Many of us agile coaches are familiar with the INVEST (Independent, Negotiable, Valuable, Estimable, Small and Testable) criteria that stories should meet after refining them. Almost a maxim if you will, supported by text book examples in the classroom. Participants mostly get it in principle but are they really connecting INVEST to their work context as they sit in the classroom? Probably not the majority, I think. Some do ask questions offline outside the class which is great showing signs of their trying to make the connection to the nature of the work. Here are some questions especially from people working in highly componentized Scrum teams (an oxymoron there!) and my point of view and answers.
- What exactly is meant by “Independent”? How can any story be truly independent?
- Answer: True, many stories have to come together for a feature, maybe across many teams. But the intent is to produce “something” meaningful to review with the Product Owner and other stakeholders to get feedback on by itself so that it can get to a DONE state without depending on another story to be completed and integrated. While that is good as a concept, with highly componentized teams, synchronization of dependent stories across team within a sprint is indeed challenging. So, the practical interpretation “Independent” is really something “demonstrable” for feedback at sprint review regardless of the dependencies.
- What is “Negotiable”?
- Answer: Well, why should it be? The intent is to leave space open between the PO and the developers so that there is a prod for innovative thinking in solution approaches, clarity of scope boundaries and not just negotiating the size of the story. Sometimes, Scrum teams tell us, “The architect is an expert and he has spelt out this technical story in such detail; so, we know precisely what needs to be done”. Well that maybe, in many cases. However, making that as a rule for all stories discounts the possibility of the team collectively being smarter and more creative than the architect. Even more important, it also limits the team from continuously learning from the negotiations with the architect.
- How valuable is “Valuable”?
- Answer: No doubt, the ultimate value at a feature level would be very evident and hence how the story is fitting in the overall feature jigsaw should also be evident; it is more the “inherited” value of the story rather than something absolute and independent.
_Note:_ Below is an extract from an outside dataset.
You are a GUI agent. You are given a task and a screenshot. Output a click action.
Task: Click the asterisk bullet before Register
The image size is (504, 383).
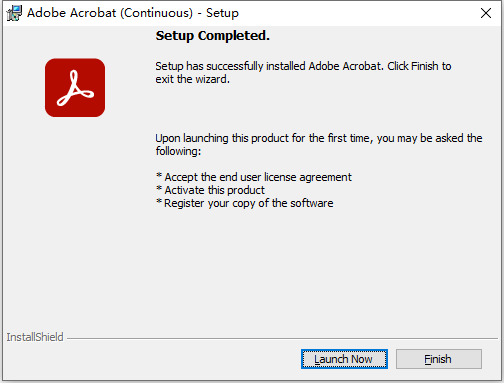159,202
So, the value in this case for component teams is not easily articulated from a user point of view; but surely, the value should be evident for the consumers of the story in other related component teams.
- How about estimable?
- Answer: This is an easier thing for teams to understand; anything “big” is not easily estimable and so, divide and conquer. There is, of course, the “no estimate” school of thought; for example, the “no estimate” team being able to just look at the story and be able say whether it can be done within a sprint or not, hopefully keeping the DONE criteria in mind. That is more in the case of higher maturity teams. Teams early in the agile journey, however, would significantly benefit from story-level relative estimates and even task breakdown and effort estimates. Over time, these teams gradually wean themselves away from task breakdowns and effort estimates.
- How small is small?
- Answer: Well, there are several well-known thumb rules here. First of all, at one extreme, the story should not end up being a task – a task being something that an individual works on whereas, a story is amenable for one or more persons to work on; another thumb rule is whether the story can reach the “DONE” state in about half the sprint length (say, on or before day 5 of a two-week sprint). At the other extreme, the upper bound can be stories that tend to be more two jumps relative to the reference story; they would of course need to be spilt in some manner.
- What is “testable”?
- Answer: Again, in domains such as embedded software development where the teams are often component-based, it is not always possible to fully test stories beyond some basic unit test; so, there is a long “tail” of integration and acceptance tests beyond the sprint where the development of the story is completed; so, the story may not be fully DONE in the classical sense till the entire integrated testing cycle is complete. But this does mean separate dev stories and QA stories; it means that the approach to testing also needs to be thought of in slices. The situation can also be alleviated improved end-to-end test automation, shifting left etc.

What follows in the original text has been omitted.